* **ASSIGNED TASK**:
Take the data below and extract the lines from the one with "You are a GUI" to the one with "The height and", inclusive, exactly as written.

* **SOURCE DATA**:
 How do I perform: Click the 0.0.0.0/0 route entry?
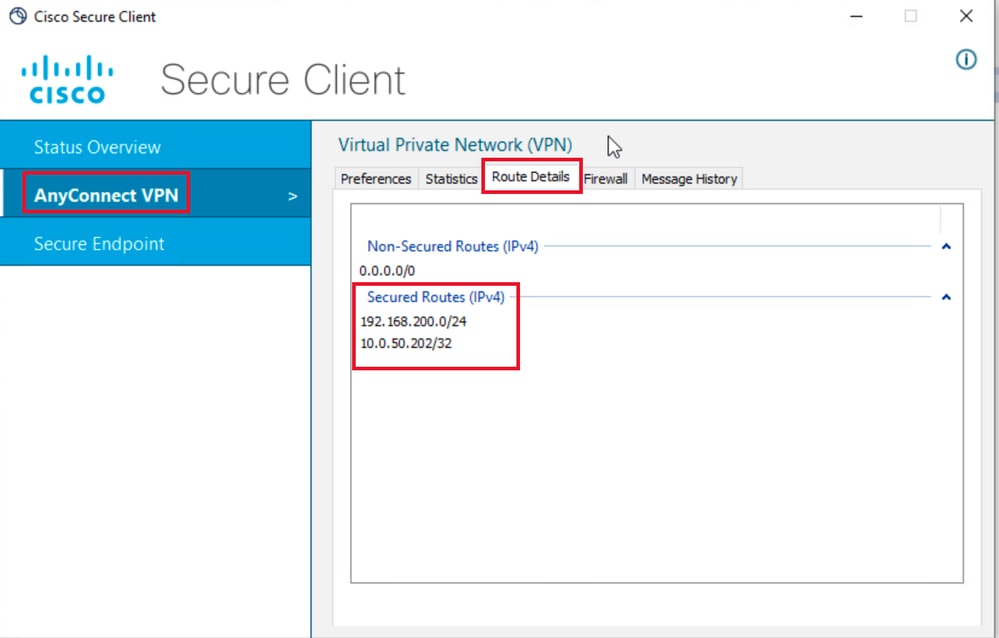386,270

--

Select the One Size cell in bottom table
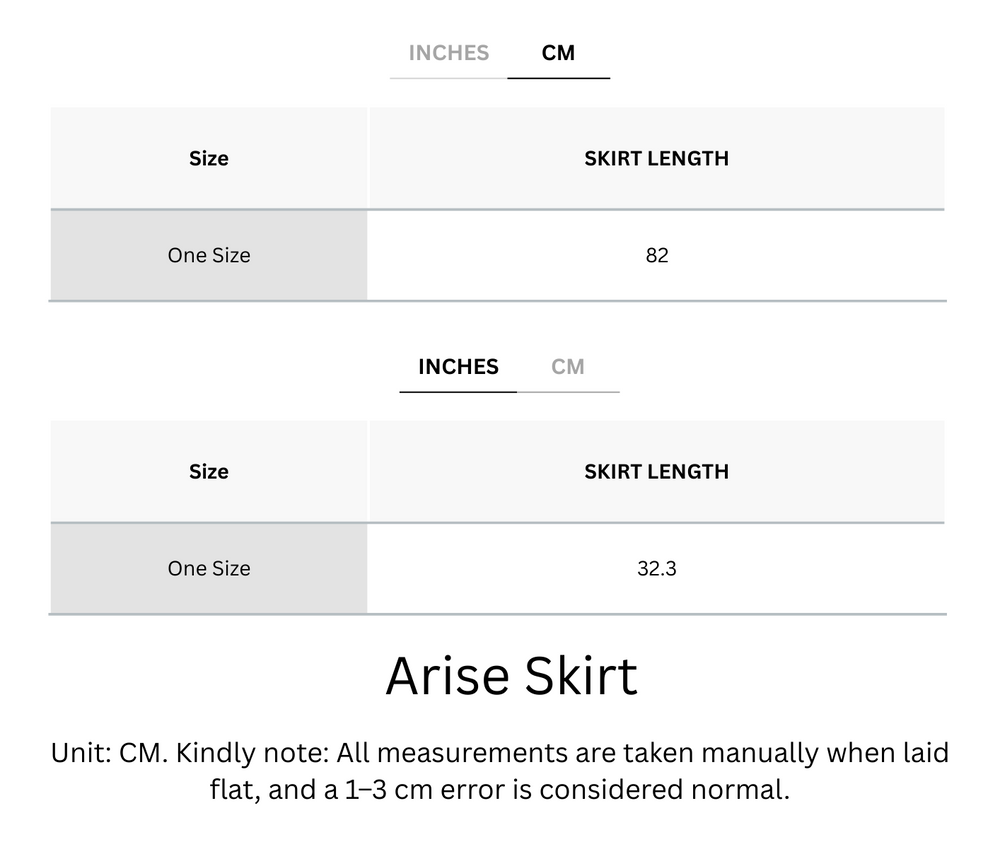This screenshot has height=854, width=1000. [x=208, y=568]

...

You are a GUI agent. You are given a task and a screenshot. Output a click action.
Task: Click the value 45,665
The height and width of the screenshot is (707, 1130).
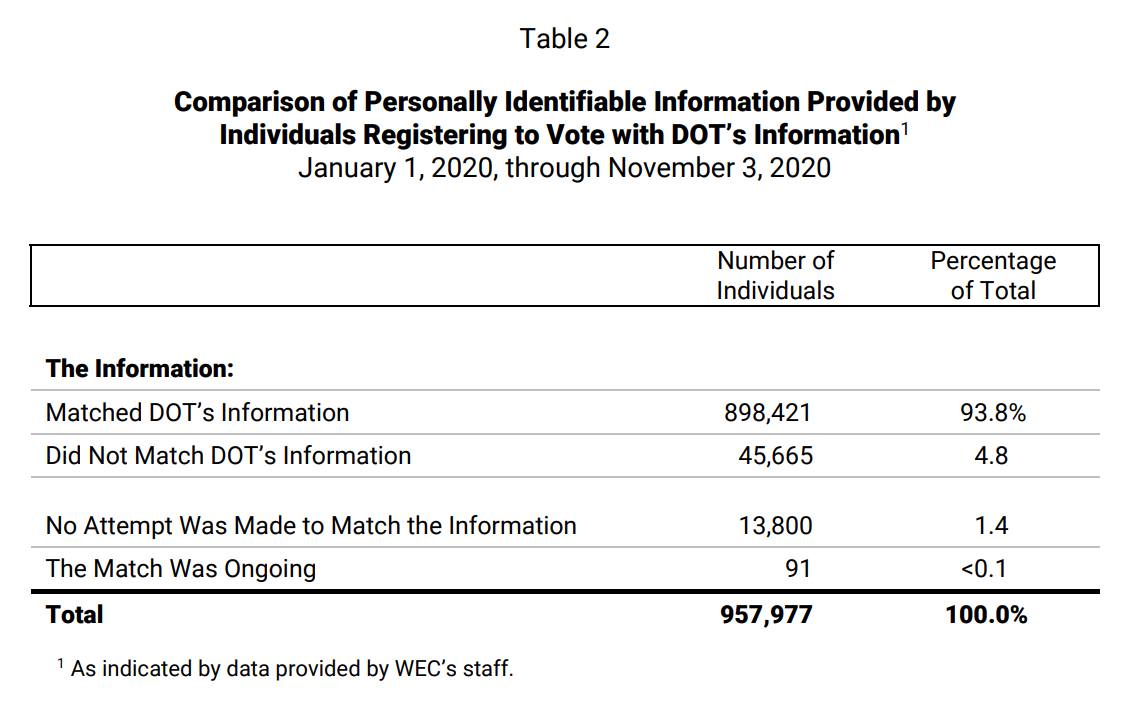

* **RESPONSE TO THIS EXERCISE**:
You are a GUI agent. You are given a task and a screenshot. Output a click action.
Task: Click the value 45,665
The height and width of the screenshot is (707, 1130).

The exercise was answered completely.